A common assumption is that using a third-party model through Bedrock means the model vendor can see your prompts and responses. This is not the case: Amazon Bedrock does not share user inputs or model outputs with any third-party model provider. This data privacy assurance is frequently tested and is a key differentiator from direct API access to those same model vendors.

A fine-tuned model in Bedrock cannot serve traffic until Provisioned Throughput is purchased.

Fine-tuning in Bedrock creates a custom model artifact, but that artifact is not automatically deployable. Unlike base models, which can be invoked on demand, custom fine-tuned models require a Provisioned Throughput commitment before they can receive inference requests. Skipping this step means the custom model has no serving capacity and cannot be used in production.

3.2 Amazon Bedrock Guardrails — Content Filter Categories

Filters for: Violence, Hate speech, Sexual content, Insults, Misconduct

Built-in content filters and configured denied topics are not the same mechanism, and the default content filter categories are narrower than most candidates expect.

Content filters target universally harmful content: violence, hate, sexual content, insults, and misconduct. They do not, by default, block topics that are sensitive but not inherently harmful — such as politics, religion, competitor products, or gambling. Those types of restrictions require explicitly configuring a denied topics list.

Assuming that content filters cover all unwanted content is a common error; topic-based restrictions require a separate and deliberate configuration step.

3.3 SageMaker Services Reference

Service	Purpose
SageMaker Canvas	No-code ML model building
SageMaker Ground Truth	Data labeling with human annotators
SageMaker Ground Truth Plus	Fully managed labeling (no app development needed)
SageMaker Data Wrangler	Data preparation, transformation, feature engineering
SageMaker Feature Store	Centralized feature repository; share features across teams/models
SageMaker Experiments	Track and compare ML experiments
SageMaker Clarify	Bias detection and model explainability
SageMaker Model Monitor	Detect data/model drift in production
SageMaker Model Registry	Store, version, and manage ML models
SageMaker Model Cards	Document model purpose, metrics, limitations
SageMaker Model Dashboard	Monitor and manage multiple deployed models
SageMaker JumpStart	Pre-built models and solutions; accelerate development
SageMaker Autopilot	Automated model tuning (AutoML)
SageMaker Debugger	Real-time training metrics
SageMaker HyperPod	Distributed training; reduces training time up to 40%
SageMaker Studio Lab	Free environment for ML experimentation
Amazon A2I (Augmented AI)	Human review workflows for ML predictions

SageMaker Clarify and SageMaker Model Monitor are both quality tools but address different problems at different lifecycle stages.

Clarify is used during development: it statistically evaluates training data and model outputs for bias across demographic groups, and it generates feature-level explanations (using Shapley values) for why a model made specific predictions.

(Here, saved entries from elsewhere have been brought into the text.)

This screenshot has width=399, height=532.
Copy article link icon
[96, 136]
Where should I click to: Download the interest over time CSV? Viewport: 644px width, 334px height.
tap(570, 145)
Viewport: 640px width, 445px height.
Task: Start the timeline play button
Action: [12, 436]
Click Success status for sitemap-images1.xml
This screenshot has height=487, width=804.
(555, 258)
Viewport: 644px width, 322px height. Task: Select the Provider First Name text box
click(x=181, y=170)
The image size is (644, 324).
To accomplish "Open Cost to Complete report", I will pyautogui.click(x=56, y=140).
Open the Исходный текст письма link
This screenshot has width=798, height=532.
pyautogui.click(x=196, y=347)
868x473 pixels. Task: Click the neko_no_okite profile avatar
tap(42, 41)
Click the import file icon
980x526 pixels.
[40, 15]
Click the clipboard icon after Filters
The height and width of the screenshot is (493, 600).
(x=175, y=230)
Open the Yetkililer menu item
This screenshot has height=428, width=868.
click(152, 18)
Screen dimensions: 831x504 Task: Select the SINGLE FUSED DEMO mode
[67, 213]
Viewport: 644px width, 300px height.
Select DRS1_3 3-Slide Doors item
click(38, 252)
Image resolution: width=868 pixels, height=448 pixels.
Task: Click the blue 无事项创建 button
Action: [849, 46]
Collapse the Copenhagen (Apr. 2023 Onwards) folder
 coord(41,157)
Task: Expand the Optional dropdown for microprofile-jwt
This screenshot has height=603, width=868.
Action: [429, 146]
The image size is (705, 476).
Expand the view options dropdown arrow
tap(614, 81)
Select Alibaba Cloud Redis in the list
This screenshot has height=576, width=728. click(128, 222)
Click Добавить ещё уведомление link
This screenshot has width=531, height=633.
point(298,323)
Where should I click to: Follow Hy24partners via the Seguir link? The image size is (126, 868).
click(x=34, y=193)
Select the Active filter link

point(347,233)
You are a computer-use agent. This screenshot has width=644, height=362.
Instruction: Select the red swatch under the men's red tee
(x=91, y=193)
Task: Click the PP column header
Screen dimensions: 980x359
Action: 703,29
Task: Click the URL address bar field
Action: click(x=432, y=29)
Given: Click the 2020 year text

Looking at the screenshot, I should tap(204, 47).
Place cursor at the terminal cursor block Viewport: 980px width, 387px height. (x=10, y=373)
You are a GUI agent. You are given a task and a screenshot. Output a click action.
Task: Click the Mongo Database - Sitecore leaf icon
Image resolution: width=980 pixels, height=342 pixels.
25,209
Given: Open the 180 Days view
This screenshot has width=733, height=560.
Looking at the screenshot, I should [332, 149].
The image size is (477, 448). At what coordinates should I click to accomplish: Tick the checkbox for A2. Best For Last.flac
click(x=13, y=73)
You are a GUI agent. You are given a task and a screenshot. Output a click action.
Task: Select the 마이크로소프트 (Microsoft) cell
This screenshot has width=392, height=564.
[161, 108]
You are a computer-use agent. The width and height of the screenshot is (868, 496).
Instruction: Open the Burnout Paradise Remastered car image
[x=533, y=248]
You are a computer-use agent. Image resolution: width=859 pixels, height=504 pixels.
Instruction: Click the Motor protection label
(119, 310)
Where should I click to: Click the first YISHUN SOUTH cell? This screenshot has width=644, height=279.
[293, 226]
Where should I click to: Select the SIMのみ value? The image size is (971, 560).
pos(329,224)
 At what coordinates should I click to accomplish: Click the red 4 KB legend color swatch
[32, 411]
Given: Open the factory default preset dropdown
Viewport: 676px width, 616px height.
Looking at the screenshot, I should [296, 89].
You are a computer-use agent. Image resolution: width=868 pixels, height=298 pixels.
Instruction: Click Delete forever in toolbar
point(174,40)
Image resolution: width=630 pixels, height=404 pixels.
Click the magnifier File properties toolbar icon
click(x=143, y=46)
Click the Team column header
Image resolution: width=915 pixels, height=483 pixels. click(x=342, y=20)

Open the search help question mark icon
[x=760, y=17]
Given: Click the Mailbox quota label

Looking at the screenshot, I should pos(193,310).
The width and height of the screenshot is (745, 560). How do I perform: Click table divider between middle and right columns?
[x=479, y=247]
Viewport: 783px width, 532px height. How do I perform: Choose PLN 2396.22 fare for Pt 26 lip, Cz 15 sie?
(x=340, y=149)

Model Monitor is used in production: it continuously compares live inference data against a baseline to detect when the model's input distribution or output behavior has drifted from its original state.

Clarify does not detect drift; Model Monitor does not explain predictions or detect bias in training data.

SageMaker Model Cards and SageMaker Model Registry are commonly confused because both involve recording information about models.

Model Cards are documentation artifacts for transparency and compliance: they describe the model's intended use, training methodology, performance characteristics, limitations, and ethical considerations.

Model Registry is a versioning and lifecycle management system: it stores the trained model artifacts, tracks versions, and controls the promotion workflow from development to production.

One is a human-readable document; the other is a software catalog and deployment pipeline.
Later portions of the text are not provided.